TEXTO PROPORCIONADO:
• • •
Tan complicadas disposiciones demuestran el valor que la emperatriz concedía a su labor poética y cuántas esperanzas tenía puestas en su publicación: la comprensión por parte de la posteridad y una rectificación de su imagen en la historia. Mas también revelan hasta qué punto se sentía perseguida Elisabeth y cuánto desconfiaba de las autoridades austríacas y de sus parientes de la Casa de Habsburgo, a quienes no creía capaces de la lealtad precisa para conservar debidamente sus poesías. El propio Francisco José no estaba enterado de esas secretas disposiciones de su esposa para las «almas del futuro», como se deduce de todo el misterio con que fue llevado el asunto.
Elisabeth tampoco confiaba en la estabilidad de la monarquía. Del mismo modo que (sin conocimiento del emperador) había transferido gran parte de su fortuna a la banca Rothschild de Suiza, para protegerse en caso de una emigración, también confió a Suiza lo más precioso que creía legar a la posteridad, ya que Suiza —a la que en varias poesías elogiaba como «salvaguardia de la libertad»— le parecía, por su forma de gobierno (república), más segura de cara al futuro que una monarquía.
El destino del dinero conseguido con la publicación era señalado de nuevo por la emperatriz en un breve escrito adjunto que dirigía al presidente de la Confederación Helvética: «Los beneficios deberán ser empleados exclusivamente en la ayuda a los desvalidos hijos de los condenados políticos de la monarquía austro-húngara, dentro de sesenta años».
• • •
DATOS ALMACENADOS:
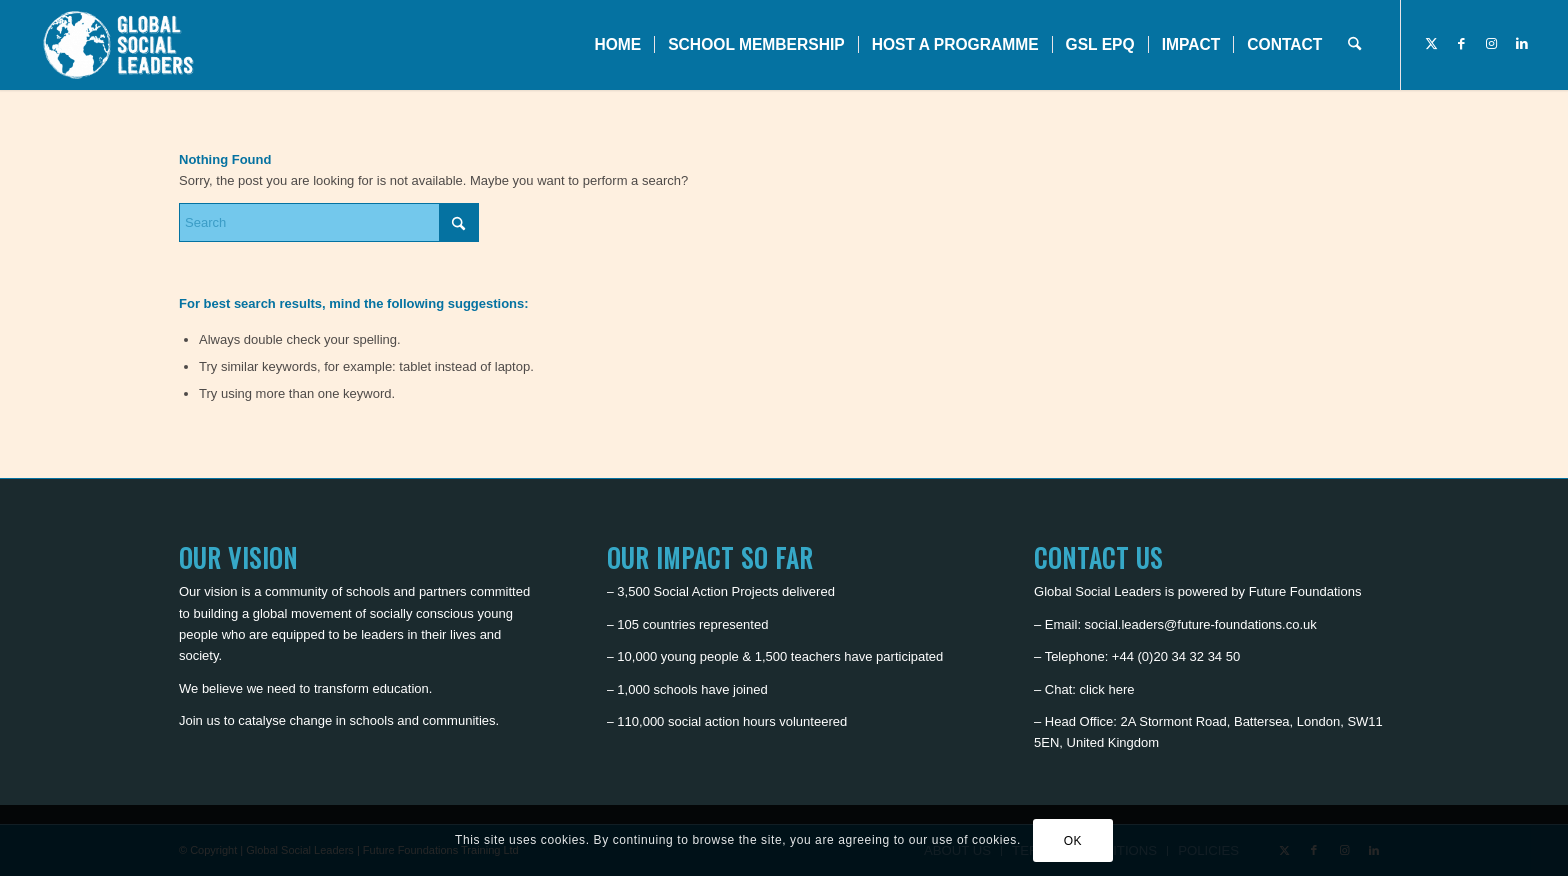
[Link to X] (1432, 44)
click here (1107, 689)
• • •
LISTA DE TAREAS:
(1) Según el texto proporcionado, ¿a qué banca transfirió Elisabeth gran parte de su fortuna?
(2) Indique si cada afirmación coincide con el texto proporcionado. Responda sí o no y cite las palabras del texto que lo deciden.
(a) Francisco José conocía las disposiciones de su esposa sobre sus poesías.
(b) Los beneficios de la publicación debían destinarse a los hijos de los condenados políticos de la monarquía austro-húngara.
(c) Elisabeth consideraba Suiza más segura que una monarquía por ser una república.

RESPUESTAS:
(1) A la banca Rothschild de Suiza.

(2)
(a) No: «El propio Francisco José no estaba enterado de esas secretas disposiciones de su esposa».
(b) Sí: «Los beneficios deberán ser empleados exclusivamente en la ayuda a los desvalidos hijos de los condenados políticos de la monarquía austro-húngara».
(c) Sí: «le parecía, por su forma de gobierno (república), más segura de cara al futuro que una monarquía».